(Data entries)
━━━━━━━━
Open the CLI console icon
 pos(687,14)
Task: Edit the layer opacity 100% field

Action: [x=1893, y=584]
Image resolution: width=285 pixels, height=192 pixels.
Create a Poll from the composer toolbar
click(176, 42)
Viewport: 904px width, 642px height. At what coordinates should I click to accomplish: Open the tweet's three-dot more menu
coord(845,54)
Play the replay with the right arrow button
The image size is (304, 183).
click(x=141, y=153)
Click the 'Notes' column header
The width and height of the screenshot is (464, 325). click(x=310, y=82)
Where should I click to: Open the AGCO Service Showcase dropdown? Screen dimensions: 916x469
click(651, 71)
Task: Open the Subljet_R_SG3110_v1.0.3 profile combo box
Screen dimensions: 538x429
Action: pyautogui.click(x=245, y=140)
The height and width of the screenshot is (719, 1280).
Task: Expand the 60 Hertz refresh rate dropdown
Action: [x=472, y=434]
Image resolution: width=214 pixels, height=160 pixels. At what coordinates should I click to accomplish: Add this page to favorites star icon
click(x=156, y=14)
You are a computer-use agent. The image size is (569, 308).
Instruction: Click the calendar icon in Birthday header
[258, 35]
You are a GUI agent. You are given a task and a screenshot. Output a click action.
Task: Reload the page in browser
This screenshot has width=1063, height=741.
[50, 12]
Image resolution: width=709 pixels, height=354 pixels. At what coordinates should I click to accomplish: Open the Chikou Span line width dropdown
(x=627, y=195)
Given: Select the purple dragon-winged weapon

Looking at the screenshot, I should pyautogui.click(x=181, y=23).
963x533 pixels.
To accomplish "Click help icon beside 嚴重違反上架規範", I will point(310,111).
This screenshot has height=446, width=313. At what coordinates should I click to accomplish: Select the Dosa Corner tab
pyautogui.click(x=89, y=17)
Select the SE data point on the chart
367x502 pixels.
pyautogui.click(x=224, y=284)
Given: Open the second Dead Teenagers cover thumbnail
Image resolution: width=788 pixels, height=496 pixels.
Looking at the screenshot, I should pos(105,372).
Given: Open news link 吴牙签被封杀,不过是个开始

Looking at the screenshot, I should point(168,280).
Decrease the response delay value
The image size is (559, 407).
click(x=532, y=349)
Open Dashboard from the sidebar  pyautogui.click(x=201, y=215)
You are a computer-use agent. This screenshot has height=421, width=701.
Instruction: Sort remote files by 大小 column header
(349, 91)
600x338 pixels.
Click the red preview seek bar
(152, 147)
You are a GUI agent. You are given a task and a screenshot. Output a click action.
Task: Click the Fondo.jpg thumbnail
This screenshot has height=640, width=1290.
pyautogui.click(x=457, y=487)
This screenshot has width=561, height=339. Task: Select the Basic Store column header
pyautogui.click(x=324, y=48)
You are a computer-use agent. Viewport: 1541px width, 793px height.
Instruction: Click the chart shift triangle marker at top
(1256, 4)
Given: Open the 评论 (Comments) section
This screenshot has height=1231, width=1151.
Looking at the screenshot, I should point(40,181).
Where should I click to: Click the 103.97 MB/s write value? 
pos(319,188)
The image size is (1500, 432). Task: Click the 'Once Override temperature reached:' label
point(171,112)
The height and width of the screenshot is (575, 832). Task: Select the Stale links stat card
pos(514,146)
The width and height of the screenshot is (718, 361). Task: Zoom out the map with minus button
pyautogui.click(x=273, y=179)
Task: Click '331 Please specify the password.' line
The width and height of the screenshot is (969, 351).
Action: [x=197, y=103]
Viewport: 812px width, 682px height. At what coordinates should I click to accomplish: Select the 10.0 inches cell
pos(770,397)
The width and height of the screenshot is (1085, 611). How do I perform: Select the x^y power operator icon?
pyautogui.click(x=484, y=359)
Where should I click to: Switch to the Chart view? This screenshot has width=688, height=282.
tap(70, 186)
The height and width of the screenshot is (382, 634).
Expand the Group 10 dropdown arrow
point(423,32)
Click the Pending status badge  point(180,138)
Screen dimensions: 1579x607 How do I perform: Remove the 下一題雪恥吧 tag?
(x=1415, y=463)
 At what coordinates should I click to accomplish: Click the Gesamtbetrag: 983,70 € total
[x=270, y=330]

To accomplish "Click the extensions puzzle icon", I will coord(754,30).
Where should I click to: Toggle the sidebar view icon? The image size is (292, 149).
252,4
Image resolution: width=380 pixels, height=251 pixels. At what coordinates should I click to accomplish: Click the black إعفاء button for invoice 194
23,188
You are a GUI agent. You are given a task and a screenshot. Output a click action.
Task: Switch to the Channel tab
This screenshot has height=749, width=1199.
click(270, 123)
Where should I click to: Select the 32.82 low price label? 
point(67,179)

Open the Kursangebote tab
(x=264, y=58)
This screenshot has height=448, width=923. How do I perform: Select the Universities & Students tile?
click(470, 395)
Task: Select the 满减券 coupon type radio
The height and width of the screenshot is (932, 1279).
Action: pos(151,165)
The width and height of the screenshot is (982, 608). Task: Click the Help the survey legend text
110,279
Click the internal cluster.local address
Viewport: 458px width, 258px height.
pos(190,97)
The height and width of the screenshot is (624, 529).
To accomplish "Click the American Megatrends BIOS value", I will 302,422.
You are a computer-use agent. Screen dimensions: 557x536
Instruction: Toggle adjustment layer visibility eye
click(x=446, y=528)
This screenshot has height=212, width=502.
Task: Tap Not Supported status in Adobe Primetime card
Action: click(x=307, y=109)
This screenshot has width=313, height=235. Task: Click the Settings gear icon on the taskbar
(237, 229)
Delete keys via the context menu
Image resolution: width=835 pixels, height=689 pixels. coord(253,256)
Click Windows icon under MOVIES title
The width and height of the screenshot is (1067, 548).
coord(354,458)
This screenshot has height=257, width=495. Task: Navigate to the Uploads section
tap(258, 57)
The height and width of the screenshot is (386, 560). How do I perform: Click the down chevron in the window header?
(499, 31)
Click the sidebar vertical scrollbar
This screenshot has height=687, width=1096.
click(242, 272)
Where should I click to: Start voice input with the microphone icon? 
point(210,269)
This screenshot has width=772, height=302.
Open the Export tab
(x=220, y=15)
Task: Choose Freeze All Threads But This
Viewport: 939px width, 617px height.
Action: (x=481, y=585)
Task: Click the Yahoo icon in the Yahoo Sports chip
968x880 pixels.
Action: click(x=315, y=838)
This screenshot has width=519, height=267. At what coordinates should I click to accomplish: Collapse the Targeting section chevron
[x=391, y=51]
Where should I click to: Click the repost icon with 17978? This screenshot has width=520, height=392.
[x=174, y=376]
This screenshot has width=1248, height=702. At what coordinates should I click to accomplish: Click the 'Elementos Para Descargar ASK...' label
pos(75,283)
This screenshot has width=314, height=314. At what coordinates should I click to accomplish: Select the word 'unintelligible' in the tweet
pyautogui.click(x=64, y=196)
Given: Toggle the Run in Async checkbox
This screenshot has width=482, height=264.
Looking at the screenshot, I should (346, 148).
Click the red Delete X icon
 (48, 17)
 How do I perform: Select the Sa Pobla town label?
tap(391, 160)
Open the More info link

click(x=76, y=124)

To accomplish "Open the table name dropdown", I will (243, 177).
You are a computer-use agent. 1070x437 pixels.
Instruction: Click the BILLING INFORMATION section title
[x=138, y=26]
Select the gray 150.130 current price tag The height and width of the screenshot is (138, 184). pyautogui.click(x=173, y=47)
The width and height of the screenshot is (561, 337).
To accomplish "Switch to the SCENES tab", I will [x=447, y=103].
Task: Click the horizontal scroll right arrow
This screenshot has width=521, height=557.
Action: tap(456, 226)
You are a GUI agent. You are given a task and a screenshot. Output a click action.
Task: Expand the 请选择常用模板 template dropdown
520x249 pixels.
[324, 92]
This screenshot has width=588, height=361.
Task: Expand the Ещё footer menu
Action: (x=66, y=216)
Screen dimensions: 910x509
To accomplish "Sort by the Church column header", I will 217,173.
━━━━━━━━
→ **What you need to do**
Line by line, reproduce the records above exactly.

→ **Response area**
Open the CLI console icon
 pos(687,14)
Task: Edit the layer opacity 100% field

Action: [x=1893, y=584]
Image resolution: width=285 pixels, height=192 pixels.
Create a Poll from the composer toolbar
click(176, 42)
Viewport: 904px width, 642px height. At what coordinates should I click to accomplish: Open the tweet's three-dot more menu
coord(845,54)
Play the replay with the right arrow button
The image size is (304, 183).
click(x=141, y=153)
Click the 'Notes' column header
The width and height of the screenshot is (464, 325). click(x=310, y=82)
Where should I click to: Open the AGCO Service Showcase dropdown? Screen dimensions: 916x469
click(651, 71)
Task: Open the Subljet_R_SG3110_v1.0.3 profile combo box
Screen dimensions: 538x429
Action: pyautogui.click(x=245, y=140)
The height and width of the screenshot is (719, 1280).
Task: Expand the 60 Hertz refresh rate dropdown
Action: [x=472, y=434]
Image resolution: width=214 pixels, height=160 pixels. At what coordinates should I click to accomplish: Add this page to favorites star icon
click(x=156, y=14)
You are a computer-use agent. The image size is (569, 308).
Instruction: Click the calendar icon in Birthday header
[258, 35]
You are a GUI agent. You are given a task and a screenshot. Output a click action.
Task: Reload the page in browser
This screenshot has width=1063, height=741.
[50, 12]
Image resolution: width=709 pixels, height=354 pixels. At what coordinates should I click to accomplish: Open the Chikou Span line width dropdown
(x=627, y=195)
Given: Select the purple dragon-winged weapon

Looking at the screenshot, I should pyautogui.click(x=181, y=23).
963x533 pixels.
To accomplish "Click help icon beside 嚴重違反上架規範", I will point(310,111).
This screenshot has height=446, width=313. At what coordinates should I click to accomplish: Select the Dosa Corner tab
pyautogui.click(x=89, y=17)
Select the SE data point on the chart
367x502 pixels.
pyautogui.click(x=224, y=284)
Given: Open the second Dead Teenagers cover thumbnail
Image resolution: width=788 pixels, height=496 pixels.
Looking at the screenshot, I should pos(105,372).
Given: Open news link 吴牙签被封杀,不过是个开始

Looking at the screenshot, I should point(168,280).
Decrease the response delay value
The image size is (559, 407).
click(x=532, y=349)
Open Dashboard from the sidebar  pyautogui.click(x=201, y=215)
You are a computer-use agent. This screenshot has height=421, width=701.
Instruction: Sort remote files by 大小 column header
(349, 91)
600x338 pixels.
Click the red preview seek bar
(152, 147)
You are a GUI agent. You are given a task and a screenshot. Output a click action.
Task: Click the Fondo.jpg thumbnail
This screenshot has height=640, width=1290.
pyautogui.click(x=457, y=487)
This screenshot has width=561, height=339. Task: Select the Basic Store column header
pyautogui.click(x=324, y=48)
You are a computer-use agent. Viewport: 1541px width, 793px height.
Instruction: Click the chart shift triangle marker at top
(1256, 4)
Given: Open the 评论 (Comments) section
This screenshot has height=1231, width=1151.
Looking at the screenshot, I should point(40,181).
Where should I click to: Click the 103.97 MB/s write value? 
pos(319,188)
The image size is (1500, 432). Task: Click the 'Once Override temperature reached:' label
point(171,112)
The height and width of the screenshot is (575, 832). Task: Select the Stale links stat card
pos(514,146)
The width and height of the screenshot is (718, 361). Task: Zoom out the map with minus button
pyautogui.click(x=273, y=179)
Task: Click '331 Please specify the password.' line
The width and height of the screenshot is (969, 351).
Action: [x=197, y=103]
Viewport: 812px width, 682px height. At what coordinates should I click to accomplish: Select the 10.0 inches cell
pos(770,397)
The width and height of the screenshot is (1085, 611). How do I perform: Select the x^y power operator icon?
pyautogui.click(x=484, y=359)
Where should I click to: Switch to the Chart view? This screenshot has width=688, height=282.
tap(70, 186)
The height and width of the screenshot is (382, 634).
Expand the Group 10 dropdown arrow
point(423,32)
Click the Pending status badge  point(180,138)
Screen dimensions: 1579x607 How do I perform: Remove the 下一題雪恥吧 tag?
(x=1415, y=463)
 At what coordinates should I click to accomplish: Click the Gesamtbetrag: 983,70 € total
[x=270, y=330]

To accomplish "Click the extensions puzzle icon", I will coord(754,30).
Where should I click to: Toggle the sidebar view icon? The image size is (292, 149).
252,4
Image resolution: width=380 pixels, height=251 pixels. At what coordinates should I click to accomplish: Click the black إعفاء button for invoice 194
23,188
You are a GUI agent. You are given a task and a screenshot. Output a click action.
Task: Switch to the Channel tab
This screenshot has height=749, width=1199.
click(270, 123)
Where should I click to: Select the 32.82 low price label? 
point(67,179)

Open the Kursangebote tab
(x=264, y=58)
This screenshot has height=448, width=923. How do I perform: Select the Universities & Students tile?
click(470, 395)
Task: Select the 满减券 coupon type radio
The height and width of the screenshot is (932, 1279).
Action: pos(151,165)
The width and height of the screenshot is (982, 608). Task: Click the Help the survey legend text
110,279
Click the internal cluster.local address
Viewport: 458px width, 258px height.
pos(190,97)
The height and width of the screenshot is (624, 529).
To accomplish "Click the American Megatrends BIOS value", I will 302,422.
You are a computer-use agent. Screen dimensions: 557x536
Instruction: Toggle adjustment layer visibility eye
click(x=446, y=528)
This screenshot has height=212, width=502.
Task: Tap Not Supported status in Adobe Primetime card
Action: click(x=307, y=109)
This screenshot has width=313, height=235. Task: Click the Settings gear icon on the taskbar
(237, 229)
Delete keys via the context menu
Image resolution: width=835 pixels, height=689 pixels. coord(253,256)
Click Windows icon under MOVIES title
The width and height of the screenshot is (1067, 548).
coord(354,458)
This screenshot has height=257, width=495. Task: Navigate to the Uploads section
tap(258, 57)
The height and width of the screenshot is (386, 560). How do I perform: Click the down chevron in the window header?
(499, 31)
Click the sidebar vertical scrollbar
This screenshot has height=687, width=1096.
click(242, 272)
Where should I click to: Start voice input with the microphone icon? 
point(210,269)
This screenshot has width=772, height=302.
Open the Export tab
(x=220, y=15)
Task: Choose Freeze All Threads But This
Viewport: 939px width, 617px height.
Action: (x=481, y=585)
Task: Click the Yahoo icon in the Yahoo Sports chip
968x880 pixels.
Action: click(x=315, y=838)
This screenshot has width=519, height=267. At what coordinates should I click to accomplish: Collapse the Targeting section chevron
[x=391, y=51]
Where should I click to: Click the repost icon with 17978? This screenshot has width=520, height=392.
[x=174, y=376]
This screenshot has width=1248, height=702. At what coordinates should I click to accomplish: Click the 'Elementos Para Descargar ASK...' label
pos(75,283)
This screenshot has width=314, height=314. At what coordinates should I click to accomplish: Select the word 'unintelligible' in the tweet
pyautogui.click(x=64, y=196)
Given: Toggle the Run in Async checkbox
This screenshot has width=482, height=264.
Looking at the screenshot, I should (346, 148).
Click the red Delete X icon
 (48, 17)
 How do I perform: Select the Sa Pobla town label?
tap(391, 160)
Open the More info link

click(x=76, y=124)

To accomplish "Open the table name dropdown", I will (243, 177).
You are a computer-use agent. 1070x437 pixels.
Instruction: Click the BILLING INFORMATION section title
[x=138, y=26]
Select the gray 150.130 current price tag The height and width of the screenshot is (138, 184). pyautogui.click(x=173, y=47)
The width and height of the screenshot is (561, 337).
To accomplish "Switch to the SCENES tab", I will [x=447, y=103].
Task: Click the horizontal scroll right arrow
This screenshot has width=521, height=557.
Action: tap(456, 226)
You are a GUI agent. You are given a task and a screenshot. Output a click action.
Task: Expand the 请选择常用模板 template dropdown
520x249 pixels.
[324, 92]
This screenshot has width=588, height=361.
Task: Expand the Ещё footer menu
Action: (x=66, y=216)
Screen dimensions: 910x509
To accomplish "Sort by the Church column header", I will 217,173.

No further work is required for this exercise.